* AIM:
Arrange the lines of the listing from the line with "Lizenzinformationen für Interessierte" through the line with "Santiago de Chocorvo (415, 546)", both included, as a numbered list, skipping any blank lines.

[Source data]
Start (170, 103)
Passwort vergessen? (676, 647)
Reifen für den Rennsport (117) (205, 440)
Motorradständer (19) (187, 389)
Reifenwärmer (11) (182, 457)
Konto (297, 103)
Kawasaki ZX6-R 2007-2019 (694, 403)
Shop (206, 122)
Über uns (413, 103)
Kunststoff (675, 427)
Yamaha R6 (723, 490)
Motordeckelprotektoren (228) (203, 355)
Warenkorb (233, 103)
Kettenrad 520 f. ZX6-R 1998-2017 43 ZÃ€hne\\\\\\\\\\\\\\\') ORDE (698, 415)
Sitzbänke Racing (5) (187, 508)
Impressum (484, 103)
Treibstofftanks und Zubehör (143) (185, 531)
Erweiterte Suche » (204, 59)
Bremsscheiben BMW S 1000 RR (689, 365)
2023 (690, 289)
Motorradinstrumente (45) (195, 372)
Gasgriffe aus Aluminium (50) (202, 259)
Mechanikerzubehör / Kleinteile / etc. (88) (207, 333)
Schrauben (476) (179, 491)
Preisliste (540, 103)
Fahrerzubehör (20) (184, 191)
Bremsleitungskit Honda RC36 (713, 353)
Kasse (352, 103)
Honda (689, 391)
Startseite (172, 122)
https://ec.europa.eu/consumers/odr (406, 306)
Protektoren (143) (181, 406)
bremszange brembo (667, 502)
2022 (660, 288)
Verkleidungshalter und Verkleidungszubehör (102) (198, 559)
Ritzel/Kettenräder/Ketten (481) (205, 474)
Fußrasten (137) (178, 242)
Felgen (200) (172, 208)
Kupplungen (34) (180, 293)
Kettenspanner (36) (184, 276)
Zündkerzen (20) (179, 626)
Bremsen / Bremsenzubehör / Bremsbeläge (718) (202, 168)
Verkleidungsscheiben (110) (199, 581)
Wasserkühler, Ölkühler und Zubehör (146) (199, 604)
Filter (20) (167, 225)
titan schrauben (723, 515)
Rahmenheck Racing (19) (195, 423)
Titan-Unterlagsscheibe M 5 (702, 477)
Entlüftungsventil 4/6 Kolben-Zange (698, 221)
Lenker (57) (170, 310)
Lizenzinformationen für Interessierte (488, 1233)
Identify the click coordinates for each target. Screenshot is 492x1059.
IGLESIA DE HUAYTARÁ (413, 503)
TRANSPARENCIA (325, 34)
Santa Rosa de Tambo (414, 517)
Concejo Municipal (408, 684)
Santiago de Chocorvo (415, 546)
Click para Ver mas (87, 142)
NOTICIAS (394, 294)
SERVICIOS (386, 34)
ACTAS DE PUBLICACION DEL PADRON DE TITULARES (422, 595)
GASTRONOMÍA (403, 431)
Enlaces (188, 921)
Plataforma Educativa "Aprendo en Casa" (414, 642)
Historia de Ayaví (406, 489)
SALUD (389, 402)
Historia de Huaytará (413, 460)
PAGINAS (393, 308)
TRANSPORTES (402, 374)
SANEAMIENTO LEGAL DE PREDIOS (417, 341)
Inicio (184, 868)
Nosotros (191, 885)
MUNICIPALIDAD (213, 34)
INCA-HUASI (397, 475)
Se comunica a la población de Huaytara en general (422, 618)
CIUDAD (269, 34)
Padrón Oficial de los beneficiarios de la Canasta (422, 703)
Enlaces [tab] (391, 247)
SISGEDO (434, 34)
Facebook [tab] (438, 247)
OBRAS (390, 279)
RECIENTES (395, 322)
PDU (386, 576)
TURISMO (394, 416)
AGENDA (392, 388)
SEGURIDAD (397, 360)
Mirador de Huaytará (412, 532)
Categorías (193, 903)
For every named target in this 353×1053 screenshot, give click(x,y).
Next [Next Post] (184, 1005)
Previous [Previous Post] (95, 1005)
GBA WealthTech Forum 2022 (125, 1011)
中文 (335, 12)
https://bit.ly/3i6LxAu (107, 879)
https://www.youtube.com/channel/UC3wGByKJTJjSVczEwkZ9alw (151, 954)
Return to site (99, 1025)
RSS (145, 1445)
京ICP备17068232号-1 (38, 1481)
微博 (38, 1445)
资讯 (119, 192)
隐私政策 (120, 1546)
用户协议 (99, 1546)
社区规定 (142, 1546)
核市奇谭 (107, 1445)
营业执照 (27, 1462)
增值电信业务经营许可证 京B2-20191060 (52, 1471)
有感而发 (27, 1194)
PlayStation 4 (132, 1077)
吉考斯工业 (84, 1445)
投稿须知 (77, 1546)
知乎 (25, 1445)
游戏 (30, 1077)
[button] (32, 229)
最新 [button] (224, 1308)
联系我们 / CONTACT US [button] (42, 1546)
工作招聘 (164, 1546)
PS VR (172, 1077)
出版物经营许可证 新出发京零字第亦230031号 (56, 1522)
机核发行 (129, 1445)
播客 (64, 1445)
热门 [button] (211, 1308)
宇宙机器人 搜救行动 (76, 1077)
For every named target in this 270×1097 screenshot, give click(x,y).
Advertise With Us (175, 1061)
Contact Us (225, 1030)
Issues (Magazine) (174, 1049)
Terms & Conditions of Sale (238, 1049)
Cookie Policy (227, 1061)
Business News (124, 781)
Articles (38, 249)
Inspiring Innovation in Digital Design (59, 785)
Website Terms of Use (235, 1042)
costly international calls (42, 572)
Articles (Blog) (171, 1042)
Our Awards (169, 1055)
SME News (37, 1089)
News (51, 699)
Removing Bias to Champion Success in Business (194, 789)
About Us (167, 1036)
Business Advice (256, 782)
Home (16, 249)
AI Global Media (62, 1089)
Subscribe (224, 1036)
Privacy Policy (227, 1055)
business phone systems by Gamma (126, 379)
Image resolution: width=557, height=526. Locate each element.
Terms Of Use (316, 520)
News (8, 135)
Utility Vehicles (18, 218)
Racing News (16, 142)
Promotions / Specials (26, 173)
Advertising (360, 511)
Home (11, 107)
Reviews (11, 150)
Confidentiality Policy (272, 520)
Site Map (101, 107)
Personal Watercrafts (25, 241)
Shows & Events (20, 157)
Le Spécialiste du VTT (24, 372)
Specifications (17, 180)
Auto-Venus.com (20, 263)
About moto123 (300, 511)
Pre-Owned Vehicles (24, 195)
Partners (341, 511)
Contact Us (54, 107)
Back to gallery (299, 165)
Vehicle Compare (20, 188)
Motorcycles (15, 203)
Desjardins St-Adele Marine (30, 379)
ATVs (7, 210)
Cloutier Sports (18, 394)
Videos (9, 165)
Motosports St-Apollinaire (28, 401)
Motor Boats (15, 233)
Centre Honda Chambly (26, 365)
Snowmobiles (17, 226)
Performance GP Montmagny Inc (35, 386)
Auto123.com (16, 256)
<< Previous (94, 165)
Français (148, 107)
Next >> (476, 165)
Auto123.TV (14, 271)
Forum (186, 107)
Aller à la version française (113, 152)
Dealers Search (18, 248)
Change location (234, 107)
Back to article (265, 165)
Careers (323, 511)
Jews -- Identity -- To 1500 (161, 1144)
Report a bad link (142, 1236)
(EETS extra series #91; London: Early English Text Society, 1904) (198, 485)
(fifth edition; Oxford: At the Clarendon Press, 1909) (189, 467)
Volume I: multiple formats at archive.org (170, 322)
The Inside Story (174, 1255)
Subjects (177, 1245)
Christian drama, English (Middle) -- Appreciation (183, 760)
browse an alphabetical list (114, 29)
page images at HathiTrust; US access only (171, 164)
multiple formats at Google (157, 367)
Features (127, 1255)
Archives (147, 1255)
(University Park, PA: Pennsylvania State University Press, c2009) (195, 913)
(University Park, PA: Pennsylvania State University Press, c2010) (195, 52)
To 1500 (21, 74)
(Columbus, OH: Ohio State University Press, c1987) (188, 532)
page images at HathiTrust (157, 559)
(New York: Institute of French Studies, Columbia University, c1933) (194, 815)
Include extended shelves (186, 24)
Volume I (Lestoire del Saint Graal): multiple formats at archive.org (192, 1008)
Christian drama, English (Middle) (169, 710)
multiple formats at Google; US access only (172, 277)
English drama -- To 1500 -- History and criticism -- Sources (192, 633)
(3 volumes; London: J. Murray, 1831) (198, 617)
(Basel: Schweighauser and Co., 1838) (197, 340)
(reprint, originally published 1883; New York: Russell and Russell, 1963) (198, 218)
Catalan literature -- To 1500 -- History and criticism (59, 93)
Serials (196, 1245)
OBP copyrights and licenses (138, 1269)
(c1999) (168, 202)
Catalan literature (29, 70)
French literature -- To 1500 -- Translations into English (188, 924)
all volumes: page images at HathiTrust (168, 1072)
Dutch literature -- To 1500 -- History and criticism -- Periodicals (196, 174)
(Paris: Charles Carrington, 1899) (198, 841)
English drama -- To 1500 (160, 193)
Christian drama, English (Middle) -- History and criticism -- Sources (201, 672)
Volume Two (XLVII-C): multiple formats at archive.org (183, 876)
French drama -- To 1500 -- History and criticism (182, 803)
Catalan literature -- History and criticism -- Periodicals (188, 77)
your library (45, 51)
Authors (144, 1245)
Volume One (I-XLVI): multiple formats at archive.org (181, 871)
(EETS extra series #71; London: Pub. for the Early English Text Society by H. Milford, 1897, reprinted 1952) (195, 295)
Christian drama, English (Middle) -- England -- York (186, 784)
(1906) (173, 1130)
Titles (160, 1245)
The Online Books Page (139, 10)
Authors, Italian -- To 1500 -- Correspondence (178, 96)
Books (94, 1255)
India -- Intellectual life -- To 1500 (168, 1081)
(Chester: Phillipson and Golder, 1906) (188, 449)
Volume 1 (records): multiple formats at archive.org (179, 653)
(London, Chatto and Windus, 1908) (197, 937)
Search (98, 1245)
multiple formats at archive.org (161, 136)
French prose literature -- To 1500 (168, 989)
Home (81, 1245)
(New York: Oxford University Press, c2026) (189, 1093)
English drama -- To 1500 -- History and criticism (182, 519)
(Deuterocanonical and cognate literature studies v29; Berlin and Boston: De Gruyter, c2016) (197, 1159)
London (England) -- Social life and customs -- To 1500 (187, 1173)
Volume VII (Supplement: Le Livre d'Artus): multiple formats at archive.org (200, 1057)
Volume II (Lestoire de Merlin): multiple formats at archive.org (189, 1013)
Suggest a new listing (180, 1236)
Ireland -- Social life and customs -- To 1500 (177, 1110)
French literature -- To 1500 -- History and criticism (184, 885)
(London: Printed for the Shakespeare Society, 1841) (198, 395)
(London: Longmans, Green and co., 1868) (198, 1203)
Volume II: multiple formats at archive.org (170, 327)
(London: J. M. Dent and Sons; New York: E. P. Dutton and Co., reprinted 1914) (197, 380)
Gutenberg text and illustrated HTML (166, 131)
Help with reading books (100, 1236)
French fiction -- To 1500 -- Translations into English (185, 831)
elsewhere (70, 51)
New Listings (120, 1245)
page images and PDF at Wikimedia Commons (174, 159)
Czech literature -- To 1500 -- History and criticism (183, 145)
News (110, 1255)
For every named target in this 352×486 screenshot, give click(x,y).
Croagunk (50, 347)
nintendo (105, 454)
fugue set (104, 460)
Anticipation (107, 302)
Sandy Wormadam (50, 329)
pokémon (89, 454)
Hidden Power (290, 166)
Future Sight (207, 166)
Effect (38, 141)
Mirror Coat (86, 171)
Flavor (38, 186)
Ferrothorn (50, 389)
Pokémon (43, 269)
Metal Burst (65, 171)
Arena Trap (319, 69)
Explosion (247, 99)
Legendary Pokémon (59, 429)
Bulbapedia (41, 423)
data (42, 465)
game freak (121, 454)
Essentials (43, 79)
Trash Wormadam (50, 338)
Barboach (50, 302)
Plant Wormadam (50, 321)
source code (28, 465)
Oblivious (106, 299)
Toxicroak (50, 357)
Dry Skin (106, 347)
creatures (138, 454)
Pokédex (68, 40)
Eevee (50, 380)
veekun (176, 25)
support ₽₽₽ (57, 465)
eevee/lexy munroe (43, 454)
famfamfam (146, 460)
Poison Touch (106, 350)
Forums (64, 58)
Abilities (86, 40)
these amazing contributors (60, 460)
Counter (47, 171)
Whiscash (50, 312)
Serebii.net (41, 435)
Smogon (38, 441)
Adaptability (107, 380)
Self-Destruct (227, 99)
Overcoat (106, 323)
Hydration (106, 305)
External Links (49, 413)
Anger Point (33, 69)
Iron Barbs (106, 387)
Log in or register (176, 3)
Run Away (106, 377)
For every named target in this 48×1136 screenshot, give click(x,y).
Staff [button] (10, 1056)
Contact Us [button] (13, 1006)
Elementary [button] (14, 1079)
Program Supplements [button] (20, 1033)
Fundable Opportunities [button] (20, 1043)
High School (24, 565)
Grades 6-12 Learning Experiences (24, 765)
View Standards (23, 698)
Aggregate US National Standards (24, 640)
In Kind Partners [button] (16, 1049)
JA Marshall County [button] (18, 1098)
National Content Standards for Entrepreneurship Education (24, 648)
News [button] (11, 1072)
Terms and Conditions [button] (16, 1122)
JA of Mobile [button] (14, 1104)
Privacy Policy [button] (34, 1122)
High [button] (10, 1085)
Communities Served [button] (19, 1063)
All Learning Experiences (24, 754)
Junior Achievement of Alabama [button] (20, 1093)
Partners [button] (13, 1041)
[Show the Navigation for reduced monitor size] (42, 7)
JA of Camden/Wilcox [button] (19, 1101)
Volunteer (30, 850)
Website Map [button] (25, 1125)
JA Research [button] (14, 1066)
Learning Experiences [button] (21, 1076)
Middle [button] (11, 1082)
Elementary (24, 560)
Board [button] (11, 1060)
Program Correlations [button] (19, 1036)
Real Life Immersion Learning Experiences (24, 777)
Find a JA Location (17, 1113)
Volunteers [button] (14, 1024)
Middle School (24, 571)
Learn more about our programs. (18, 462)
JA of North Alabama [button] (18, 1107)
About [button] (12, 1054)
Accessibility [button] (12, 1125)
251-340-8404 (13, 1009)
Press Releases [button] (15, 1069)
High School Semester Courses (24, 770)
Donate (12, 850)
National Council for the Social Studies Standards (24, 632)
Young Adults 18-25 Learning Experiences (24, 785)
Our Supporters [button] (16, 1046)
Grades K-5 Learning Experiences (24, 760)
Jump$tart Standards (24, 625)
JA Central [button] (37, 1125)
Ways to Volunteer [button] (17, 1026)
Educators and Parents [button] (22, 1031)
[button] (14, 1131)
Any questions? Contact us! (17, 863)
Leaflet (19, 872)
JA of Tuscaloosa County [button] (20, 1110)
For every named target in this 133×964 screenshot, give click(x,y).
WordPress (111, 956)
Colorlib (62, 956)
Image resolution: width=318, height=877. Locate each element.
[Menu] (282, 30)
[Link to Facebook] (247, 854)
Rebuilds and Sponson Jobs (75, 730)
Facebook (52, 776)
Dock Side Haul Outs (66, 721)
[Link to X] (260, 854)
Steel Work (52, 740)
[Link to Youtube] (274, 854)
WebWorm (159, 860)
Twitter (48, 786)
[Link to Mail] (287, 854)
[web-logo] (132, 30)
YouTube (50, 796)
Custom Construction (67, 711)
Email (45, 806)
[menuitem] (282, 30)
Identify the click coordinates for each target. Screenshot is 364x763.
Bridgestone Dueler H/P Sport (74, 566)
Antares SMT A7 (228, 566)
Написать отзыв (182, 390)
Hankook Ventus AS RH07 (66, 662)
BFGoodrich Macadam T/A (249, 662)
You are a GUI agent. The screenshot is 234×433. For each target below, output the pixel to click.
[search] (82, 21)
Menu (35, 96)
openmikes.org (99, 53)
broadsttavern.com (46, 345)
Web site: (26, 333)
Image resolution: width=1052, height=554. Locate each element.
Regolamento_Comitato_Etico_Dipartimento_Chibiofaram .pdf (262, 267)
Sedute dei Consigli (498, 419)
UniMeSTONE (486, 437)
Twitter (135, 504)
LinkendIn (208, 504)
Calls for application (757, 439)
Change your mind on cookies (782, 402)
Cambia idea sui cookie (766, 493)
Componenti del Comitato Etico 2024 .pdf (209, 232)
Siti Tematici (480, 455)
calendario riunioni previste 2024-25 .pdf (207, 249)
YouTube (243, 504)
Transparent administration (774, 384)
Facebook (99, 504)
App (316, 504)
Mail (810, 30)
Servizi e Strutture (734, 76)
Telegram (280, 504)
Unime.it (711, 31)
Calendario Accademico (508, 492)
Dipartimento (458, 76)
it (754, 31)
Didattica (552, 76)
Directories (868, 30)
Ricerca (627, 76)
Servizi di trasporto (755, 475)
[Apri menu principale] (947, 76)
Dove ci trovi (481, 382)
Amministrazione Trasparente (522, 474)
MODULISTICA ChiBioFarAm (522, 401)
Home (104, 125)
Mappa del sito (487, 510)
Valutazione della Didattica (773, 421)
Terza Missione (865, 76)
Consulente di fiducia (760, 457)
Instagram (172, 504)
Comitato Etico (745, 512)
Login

* RESULT FOR THIS TASK:
1. Lizenzinformationen für Interessierte (488, 1233)
2. Identify the click coordinates for each target. Screenshot is 492x1059.
3. IGLESIA DE HUAYTARÁ (413, 503)
4. TRANSPARENCIA (325, 34)
5. Santa Rosa de Tambo (414, 517)
6. Concejo Municipal (408, 684)
7. Santiago de Chocorvo (415, 546)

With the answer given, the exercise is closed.